Como vimos, a relação do homem com o mundo que o circunda não é direta, mas sim mediada. Diante disso, para a vertente teórica histórico-cultural, o instrumento, como papel mediador, permite ao homem realizar mudanças na natureza. E, além de executar determinadas tarefas com o uso do objeto, o ser humano é capaz de conservar aquilo que foi

inventado, transmitir a função social aos demais, aprimorar os objetos já existentes, bem como, elaborar novos.

Portanto, o homem transforma a natureza para atender suas necessidades básicas e se transforma. Isto é, para viver em sociedade torna-se necessário a apropriação da cultura acumulada durante o processo histórico da humanidade, já que, além do suporte biológico, o homem para se tornar humano “precisa se apropriar das objetivações humanas, ou seja, adquirir a atividade histórico-social das gerações precedentes, que se encontra depositada, acumulada nos objetos, linguagem, usos e costumes” (LEITE e EIDT, 2010, p.50).
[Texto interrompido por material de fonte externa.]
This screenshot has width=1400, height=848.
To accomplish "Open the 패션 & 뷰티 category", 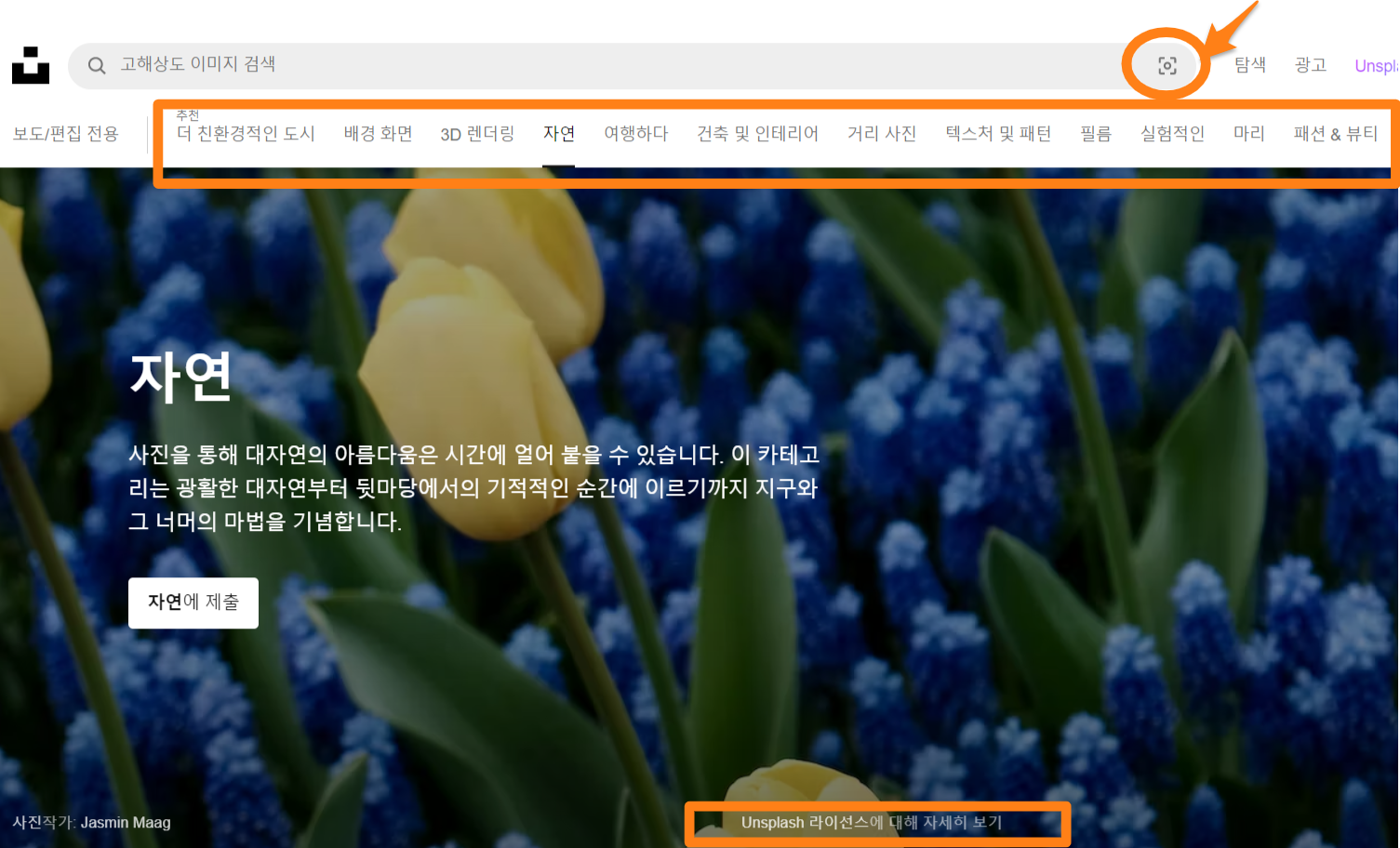I will [1337, 134].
Para o aporte teórico histórico-cultural, a cultura tem importância no desenvolvimento humano, isso porque o homem utiliza os conhecimentos transmitidos de geração em geração, bem como, constrói novos saberes para criar coisas, tornando-se necessário aprender um conjunto de habilidades para lidar com essas invenções humanas e essa aprendizagem acontece mediante a relação com o outro.

Nesta perspectiva, cabe à educação o papel de garantir as novas gerações o acesso a cultura historicamente construída pelo homem, viabilizando a apropriação das aptidões que se encontram externas aos alunos, mas que estão cristalizadas nas coisas materiais e imateriais da cultura.

A aquisição da cultura promove a transformação das funções psicológicas superiores tendo a educação um papel importante neste processo, pois as novas aptidões e as funções psíquicas não acontecem de maneira isolada, torna-se necessário a relação do homem com o outro. Leontiev (s/d, p.290, grifo do autor) deixa bem claro a importância do outro:

[...] Para se apropriar destes resultados, para fazer deles as suas aptidões, os órgãos da sua individualidade, a criança, o ser humano, deve entrar em relação com os fenômenos do mundo circundante através doutros homens, isto é, num processo de comunicação com eles. Assim, a criança aprende a actividade adequada.

Portanto, articulando as concepções da vertente histórico-cultural com essa Dissertação de Mestrado compreendemos que as tecnologias, como a máquina fotográfica digital e os celulares (os quais possibilitam a criação de vídeos), fazem parte da cultura, pois são instrumentos construídos e aprimorados pelo homem no decorrer dos anos. Dessa maneira, como mencionado anteriormente, para se apropriar desse bem cultural é preciso que o professor proporcione situações para que o aluno possa aprender a utilidade social dessa invenção, que neste caso especificamente remete a construção de vídeos digitais por parte dos alunos como forma de comunicação na perspectiva de autoria.

Além disto, ao considerarmos a afirmação da autora Mello (2004, p.136) em que “as habilidades, capacidades e aptidões humanas criadas e necessárias à vida eram umas na Pré-História, outras na Idade Média, outras ainda no início da Revolução Industrial e são outras neste momento da nossa história”, entendemos que na atualidade, num mundo contemporâneo marcado por novas tecnologias que permitem novas maneiras de aprender e de se comunicar, as habilidades são outras, sendo papel da escola abordar a cultura atual. Desta forma, entendemos que o sujeito precisa aprender estas habilidades necessárias para o uso da cultura no contexto histórico em que está inserido.